I grieve over the death of my youth. I am alive, but I feel dead. In many respects, I suppose I already am. I just haven't gotten round to lying down yet.

There must be hope, many would say. There must be some way of turning this all around, of bringing back the smiles and the laughter. Of bringing back hope and the casual happiness of an uncomplicated life. But what for?

Where is that spark? That flash of inspiration? That small motivation needed to go on, to believe in all that I have stood by. To defend what I know is right. You were there. You were there not so long ago.

When did you die?

Thursday, August 16, 2007

The PURRfect one.

Except it never is perfect.

He could be witty, intelligent, mature, caring, loving, understanding, beautiful.

But he has whiskers.

Ahhh. Purrrrfect.

Monday, August 13, 2007

Dead and dying.

I was going through my old blog the other day, reading some of the comments some of my previous regular readers had posted. They elicited contrasting reactions, either putting a smile on my face, or reminding me of the dark I was in when writing some of those older posts.

Due to a spurt of randomness, I decided to pay those readers a visit, just to tag their boards and to remind them I had moved to a different place. Hoping to invite them to come read and peruse through my writings once more.

It turned out to be a wholly depressing experience.

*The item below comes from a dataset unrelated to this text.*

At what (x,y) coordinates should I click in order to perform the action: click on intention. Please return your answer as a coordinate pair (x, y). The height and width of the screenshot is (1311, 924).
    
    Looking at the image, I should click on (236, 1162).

Many had... stopped. Stopped blogging, writing, digitally penning their thoughts and publishing their emotions online. And I realised I wasn't alone in considering 'retirement' from my voluntary profession. I may never know why so many of them had decided to discontinue their writing efforts, and it puts into context my own dithering over whether or not to quit.

I recall extracting myself from the notion that they were my readers, but real people with real lives, and very real responsibilities. And that for all their appreciation of my writing, and the awe they seemed to display at what I had written, I was, for better or worse, merely an abstraction to them. Merely a little footnote that would be considered when they came online, to be perused and appreciated for fleeting moments.

They would not need my insight to survive, nor my stories to entertain them all the time. That they would not need my advice to solve their problems, nor would they need my creativity to brighten up their lives.

I realised, how insignificant I am. And how little difference it would make if I were to indeed stop writing out my thoughts and feelings.

But I will go on. Because in the end, it is for me.